With the cost of a new one vs the time and effort to repair one its very rare that repairing an outside faucet is the better option. At least where I'm from its not worth it.


----------



## TX MECH PLUMBER (May 27, 2011)

It all maters how it was installed. If it is screwed into a drops ear 90' no prob. But if its strapped or a one with a front door like a commercial Bibb. Repair is the way to go. These day guys are so fast to replace any thing but shower valves. But one reason is crap is so cheaply made the days it's not worth repairing. But a nibco mite be


----------



## dclarke (Dec 22, 2012)

if it were a commercial with a door i would repair it. if its just a house with a basement or a crawl i replace it. usually the bibb is split from leaving the hose on during freezing weather anyways.


----------



## GREENPLUM (Jul 27, 2008)

The only time i mess with frost proof hose bibbs is when a damn yankee wants the installed


----------



## theplumbinator (Sep 6, 2012)

Cal said:


> Anybody know were i can get the parts for this ?

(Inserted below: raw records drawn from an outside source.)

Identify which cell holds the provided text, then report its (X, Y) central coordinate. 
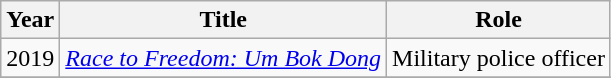
Military police officer (499, 58)
Role (499, 20)
Title (224, 20)
2019 (30, 58)
Race to Freedom: Um Bok Dong (224, 58)
Year (30, 20)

Ferguson has parts for Mansfield frost free. I would just replace it though its a pain in the butt to repair them. Usually the vaccum breaker breaks and leaks all over the place. Just put in a Legend 1/4 turn frost free they last longer ceramic disc instead of washer.


----------



## theplumbinator (Sep 6, 2012)

GREENPLUM said:


> The only time i mess with frost proof hose bibbs is when a damn yankee wants the installed


I live in Yankee land and I hate frost free bibs too. People are too lazy to shut off and drain a regular bib in the fall. There too lazy to UN screw the hose from the frost free and drain it & they still freeze and burst anyway. More $ for me every spring....


----------



## dclarke (Dec 22, 2012)

i really like the legend. i have had issues with them but its not often.


----------



## TX MECH PLUMBER (May 27, 2011)

Does you pm work ??


----------



## theplumbinator (Sep 6, 2012)

TX sent you a test PM said it went through.


----------



## TX MECH PLUMBER (May 27, 2011)

It's working now. Idk. What was rong m


----------



## Cal (Jun 17, 2008)

Thanks All !! I know what i'm doing ,, just wondered if anybody knew were to get these specific parts .


----------